The U.S. Food and Drug Administration (FDA) has banned imports from two facilities operated by Indian pharmaceutical company Ipca Laboratories Ltd.
The agency said that generic drugs produced at Ipca's plants in Pithampur and Silvassa were now subject to an import alert because the facilities did not comply with standard drug manufacturing practices.

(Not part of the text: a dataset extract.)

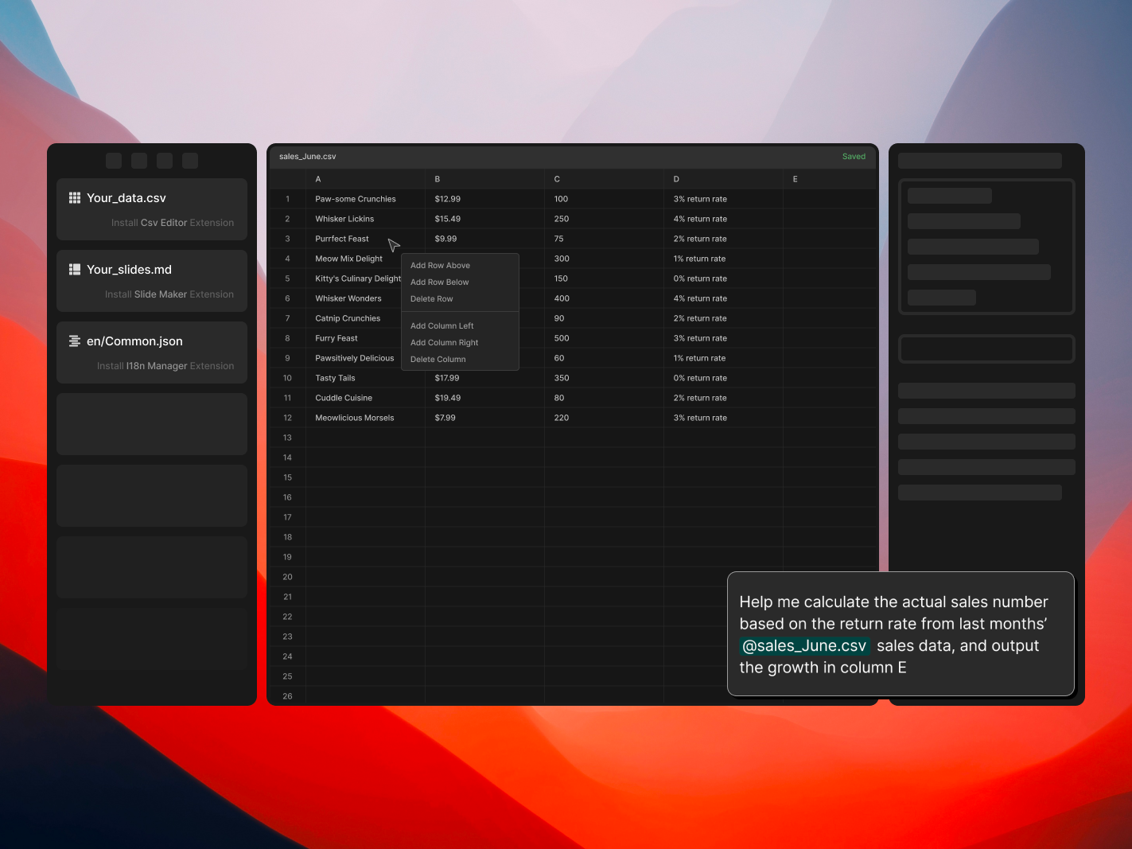This screenshot has height=849, width=1132.
Task: Click the lines icon beside en/Common.json
Action: [x=75, y=341]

Details of why the FDA reached this conclusion were not released.
In a stock exchange statement, Ipca said that following an earlier inspection of its active pharmaceutical ingredients (APIs) production unit at Ratlam in Madhya Pradesh, FDA officials visited the company's formulations manufacturing units in Pithampur and Silvassa and issued their inspection observations in a Form 483.
This document sets out investigators' concerns over conditions or practices observed at the facility.
"We now wish to inform you that the U.S. FDA has issued import alert to the company's said formulations manufacturing units situated at SEZ Indore (Pithampur) and Piparia (Silvassa) on March 24, 2015," the company stated.
India's pharmaceutical sector, a major supplier to the U.S. market, has faced increased scrutiny by the FDA over the past two years. Several manufacturers have faced sanctions over issues ranging from hygiene levels to concealing data on failed tests, Reuters reported.
Commenting on the latest action by the U.S. regulator, Ipca pledged to get its plants FDA-compliant as soon as possible so that it can fully resume exports to the United States.
"The company is fully committed in resolving this issue at the earliest. The company is also committed to its philosophy of highest quality in manufacturing, operations, systems, integrity and cGMP culture," Ipca stressed.